─── SELECTED PASSAGE ───
100 Ways to Confuse Your Roommate

1.   Insist that you are a vegetarian and protest
     anytime your roommate  eats meat. Then leave
     "Slim Jim" wrappers on the floor and lie on the
     bed holding your stomach everytime your roommate
     walks in. If he/she asks about the wrappers, say
     you know nothing about them.

2.   Get some hair. Disperse it around your roommate's
     head while he/she  is asleep. Keep a pair of
     scissors by your bed. Snicker at your roommate
     every morning.

3.   Every time your roommate walks in yell, "Hooray!
     You're back!" as  loud as you can and dance
     around the room for five minutes. Afterwards,
     keep looking at your watch and saying, "Shouldn't
     you be going somewhere?"

4.   Trash the room when your roommate's not around.
     Then leave and wait  for your roommate to come
     back. When he/she does, walk in and act
     surprised. Say, "Uh-oh, it looks like, THEY, were
     here again."

5.   Every time you see your roommate yell, "You son
     of a..." and kick  him/her in the stomach. Then
     buy him/her some ice cream.

6.   Set your roommate's bed on fire. Apologize and
     explain that you've  been watching too much
     "Beavis & Butthead." Do it again. Tell him/her
     that you're not sorry because this time, they
     deserved it.

7.   Put your glasses on before you go to bed. Take
     them off as soon as  you wake up. If your
     roommate asks, explain that they are Magic Dream
     Glasses. Complain that you've been having
     terrible nightmares.
─── GIVEN MATERIAL ───
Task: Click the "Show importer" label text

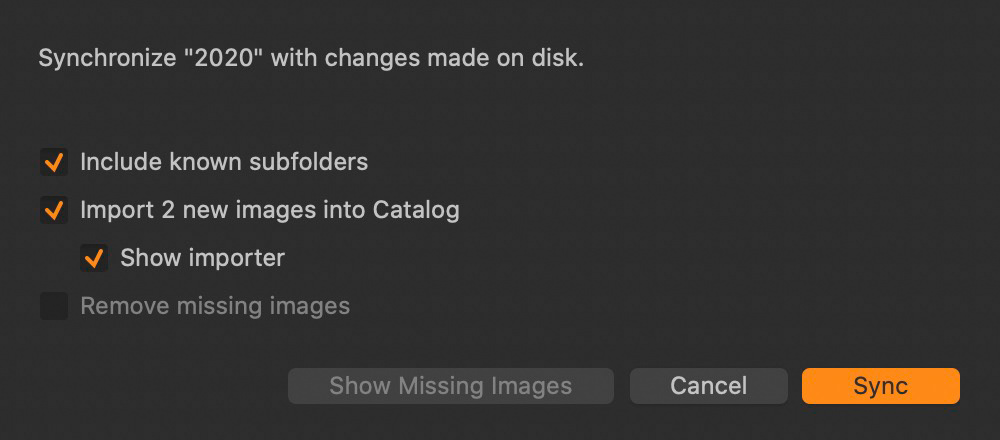Action: (202, 258)
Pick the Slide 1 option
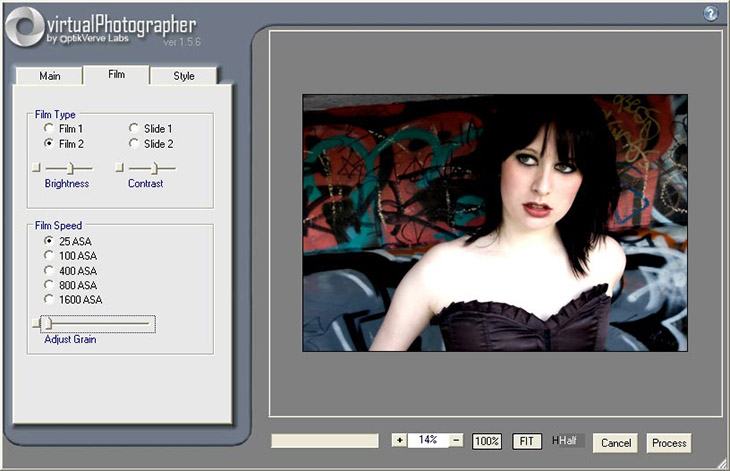The width and height of the screenshot is (730, 471). (x=134, y=128)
───
◆ STATED EXERCISE
From the list of ways to confuse a roommate, copy out the passage from "6.   Set your" up to and including "terrible nightmares.".

◆ COMPLETED TASK
6.   Set your roommate's bed on fire. Apologize and
     explain that you've  been watching too much
     "Beavis & Butthead." Do it again. Tell him/her
     that you're not sorry because this time, they
     deserved it.

7.   Put your glasses on before you go to bed. Take
     them off as soon as  you wake up. If your
     roommate asks, explain that they are Magic Dream
     Glasses. Complain that you've been having
     terrible nightmares.